Can openoffice count words from console? - console

i have a small problem i need to count words inside the console to read doc, docx, pptx, ppt, xls, xlsx, odt, pdf ... so don't suggest me | wc -w or grep because they work only with text or console output and they count only spaces and in japanese, chinese, arabic , hindu , hebrew they use diferent delimiter so the word count is wrong and i tried to count with this
pdftotext file.pdf -| wc -w
/usr/local/bin/docx2txt.pl < file.docx | wc -w
/usr/local/bin/pptx2txt.pl < file.pptx | wc -w
antiword file.doc -| wc -w
antiword file.word -| wc -w
in some cases microsoft word , openoffice sad 1000 words and the counters return 10 or 300 words if the language is ( japanese , chinese, hindu ect... ) , but if i use normal characters then i have no issue the biggest mistake is in some case 3 chars less witch is "OK"
i tried to convert with soffice , openoffice and then try WC -w but i can't even convert ,
soffice --headless --nofirststartwizard --accept=socket,host=127.0.0.1,port=8100; --convert-to pdf some.pdf /var/www/domains/vocabridge.com/devel/temp_files/23/0/东京_1000_words_Docx.docx
OR
openoffice.org --headless --convert-to ........

Exercise - Continue the forum post about counting words in documents from the console, starting right after its last line. The material after this point is separate from the forum post on console word counts.

Supplied records -
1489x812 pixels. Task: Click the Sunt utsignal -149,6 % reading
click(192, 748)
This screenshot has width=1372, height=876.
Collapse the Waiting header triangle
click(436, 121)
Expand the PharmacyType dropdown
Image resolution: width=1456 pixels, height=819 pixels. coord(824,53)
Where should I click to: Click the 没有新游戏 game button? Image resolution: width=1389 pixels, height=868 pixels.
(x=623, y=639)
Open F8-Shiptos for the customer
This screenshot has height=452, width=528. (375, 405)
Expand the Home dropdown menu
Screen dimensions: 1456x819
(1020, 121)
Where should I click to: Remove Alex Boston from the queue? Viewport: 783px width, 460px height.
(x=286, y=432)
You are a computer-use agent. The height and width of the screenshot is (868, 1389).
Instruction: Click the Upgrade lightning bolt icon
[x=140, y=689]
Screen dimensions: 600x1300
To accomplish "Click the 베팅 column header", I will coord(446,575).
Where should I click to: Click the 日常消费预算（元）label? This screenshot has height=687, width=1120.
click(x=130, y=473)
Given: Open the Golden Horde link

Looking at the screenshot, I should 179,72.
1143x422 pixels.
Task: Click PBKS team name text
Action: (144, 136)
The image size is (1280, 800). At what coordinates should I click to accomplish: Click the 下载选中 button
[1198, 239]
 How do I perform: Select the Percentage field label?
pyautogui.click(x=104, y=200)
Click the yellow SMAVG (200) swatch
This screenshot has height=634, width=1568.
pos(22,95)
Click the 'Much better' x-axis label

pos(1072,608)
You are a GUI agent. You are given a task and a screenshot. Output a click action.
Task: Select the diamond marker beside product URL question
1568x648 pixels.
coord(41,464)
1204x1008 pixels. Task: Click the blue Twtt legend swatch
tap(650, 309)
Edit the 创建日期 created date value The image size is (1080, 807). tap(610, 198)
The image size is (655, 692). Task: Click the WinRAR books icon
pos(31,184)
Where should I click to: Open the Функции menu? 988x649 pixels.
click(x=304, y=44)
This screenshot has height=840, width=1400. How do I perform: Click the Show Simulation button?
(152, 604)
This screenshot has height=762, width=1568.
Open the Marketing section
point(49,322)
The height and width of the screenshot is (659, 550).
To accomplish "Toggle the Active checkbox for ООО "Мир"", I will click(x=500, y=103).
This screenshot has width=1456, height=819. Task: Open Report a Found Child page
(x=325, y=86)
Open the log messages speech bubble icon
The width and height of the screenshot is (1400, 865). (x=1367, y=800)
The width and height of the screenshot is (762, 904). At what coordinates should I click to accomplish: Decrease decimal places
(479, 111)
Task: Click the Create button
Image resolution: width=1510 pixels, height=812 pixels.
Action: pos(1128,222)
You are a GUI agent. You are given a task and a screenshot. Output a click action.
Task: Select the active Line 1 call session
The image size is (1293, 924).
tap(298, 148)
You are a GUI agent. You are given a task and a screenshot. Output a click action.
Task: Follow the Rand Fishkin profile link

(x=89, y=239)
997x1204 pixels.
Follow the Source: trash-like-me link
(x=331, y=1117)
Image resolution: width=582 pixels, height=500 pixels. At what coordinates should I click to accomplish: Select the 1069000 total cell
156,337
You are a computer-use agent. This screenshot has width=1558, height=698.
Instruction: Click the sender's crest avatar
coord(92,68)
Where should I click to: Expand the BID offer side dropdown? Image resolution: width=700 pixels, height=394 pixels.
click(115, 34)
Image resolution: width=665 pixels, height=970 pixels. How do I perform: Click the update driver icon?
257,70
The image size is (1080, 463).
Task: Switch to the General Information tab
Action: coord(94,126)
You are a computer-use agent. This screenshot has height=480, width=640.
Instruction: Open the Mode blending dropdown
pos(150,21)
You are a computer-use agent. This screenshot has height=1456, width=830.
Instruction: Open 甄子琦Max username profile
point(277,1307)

Response -
OR
openoffice.org3 --invisible
so if someone know any way to count correctly or display document statistic with openoffice or anything else or linux with the console please share it
thanks.

If you have Microsoft Word (and Windows, obviously) you can write a VBA macro or if you want to run straight from the command line you can write a VBScript script with something like the following:
wordApp = CreateObject("Word.Application")
doc = ... ' open up a Word document using wordApp
docWordCount = doc.Words.Count
' Rinse and repeat...
If you have OpenOffice.org/LibreOffice you have similar (but more) options. If you want to stay in the office app and run a macro you can probably do that. I don't know the StarBasic API well enough to tell you how but I can give you the alternative: creating a Python script to get the word count from the command line. Roughly speaking, you do the following:
Start up your copy of OOo/LibO from the command line with the appropriate parameters to accept incoming socket connections. http://www.openoffice.org/udk/python/python-bridge.html has instructions on how to do that. Go there and use the browser's in-page find feature to search for `accept=socket'
Write a Python script to use the OOo/LibO UNO bridge (basically equivalent to the VBScript example above) to open up your Word/ODT documents one at a time and get the word count from each. The above page should give you a good start to doing that.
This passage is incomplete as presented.